Finally, the bound in (5.3) follows from Corollary 4.5 (see also Remark 4.4 for \(N = \infty \)), the fact that \(\Vert \varvec{\Lambda }_m\Vert = \lambda _m = \sigma _m^2\) and \(M^2 = T(m)\). \(\square \)

5.2 Worst-case Errors with High Probability

Theorem 5.5

Let H(K) be a separable reproducing kernel Hilbert space on a domain \(D \subset \mathbb {R}^d\) with a positive semidefinite kernel \(K({\mathbf {x}},{\mathbf {y}})\) such that \(\sup _{{\mathbf {x}}\in D} K({\mathbf {x}},{\mathbf {x}}) <\infty \).
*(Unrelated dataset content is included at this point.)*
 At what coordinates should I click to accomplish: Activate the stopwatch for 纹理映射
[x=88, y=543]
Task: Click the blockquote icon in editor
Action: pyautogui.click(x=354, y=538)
We denote with \((\sigma _j)_{j\in \mathbb {N}}\) the non-increasing sequence of singular numbers of the embedding \(\mathrm {Id}:H(K) \rightarrow L_2(D,\varrho _D)\) for a probability measure \(\varrho _D\). Let further \(0<\delta <1\) and \(m,n \in \mathbb {N}\), where \(m\ge 2\) is chosen such that (5.1) holds. Drawing the n sampling nodes in \({\mathbf {X}}\) i.i.d. at random according to \(\varrho _D\), we have for the conditional expectation of the worst-case error

$$\begin{aligned}&\mathbb {E}\left( \sup \limits _{\Vert f\Vert _{H(K)}\le 1} \Vert f-S^m_{\mathbf {X}}f\Vert ^2_{L_2(D,\varrho _D)}\Big |\Vert {\mathbf {H}}_m-{\mathbf {I}}_m\Vert \le 1/2\right) \nonumber \\&\quad \le \frac{1}{1-\delta }\left( 3\sigma _m^2+8\,C_{\mathrm {R}}^2\frac{\log (8n)}{n}T(m)+4\,C_{\mathrm {R}}\,\sigma _m\,\sqrt{\frac{\log (8n)}{n}T(m)}\right) \nonumber \\&\quad \le \frac{3+8\,C_{\mathrm {R}}^2+4\,C_{\mathrm {R}}}{1-\delta }\,\max \left\{ \sigma ^2_m ,\frac{\log (8n)}{n}T(m)\right\} \end{aligned}$$
(5.4)

with \(C_{\mathrm {R}}\) from (4.4).

Proof

Let \(f \in H(K)\) such that \(\Vert f\Vert _{H(K)} \le 1\). Let further \({\mathbf {X}}=\{{\mathbf {x}}^1,\ldots ,{\mathbf {x}}^n\}\) be such that \(\Vert {\mathbf {H}}_m-{\mathbf {I}}_m\Vert \le 1/2\). Using orthogonality and the reproducing property \(S^m_{\mathbf {X}}P_{m-1}f=P_{m-1}f\), we estimate

$$\begin{aligned} \begin{aligned} \Vert f-S^m_{\mathbf {X}}f\Vert ^2_{L_2\left( D,\varrho _D\right) }&= \Vert f-P_{m-1}f\Vert ^2_{L_2\left( D,\varrho _D\right) }+\Vert P_{m-1}f-S^m_{\mathbf {X}}f\Vert ^2_{L_2\left( D,\varrho _D\right) }\\&\le \sigma ^2_m + \Vert S^m_{\mathbf {X}}\left( P_{m-1}f-f\right) \Vert ^2_{L_2\left( D,\varrho _D\right) }\\&=\sigma ^2_m + \left\| \left( {\mathbf {L}}_m^{*}\,{\mathbf {L}}_m\right) ^{-1}\,{\mathbf {L}}_m^{*} \left( \left( P_{m-1}f-f\right) \left( {\mathbf {x}}^k\right) \right) _{k=1}^n\right\| ^2_{2}\\&\le \sigma _m^2+\frac{2}{n}\sum \limits _{k=1}^n \Big |\left( f-P_{m-1}f\right) ({\mathbf {x}}^k)\Big |^2, \end{aligned} \end{aligned}$$
(5.5)

where \(P_{m-1}f\) denotes the projection \(\sum _{j=1}^{m-1} \langle f,e_j \rangle e_j\) in H(K) yielding \(\Vert f - P_{m-1}f\Vert _{L_2(D,\varrho _D)} \le \sigma _m\). Note further, that for any \({\mathbf {x}}\in D\)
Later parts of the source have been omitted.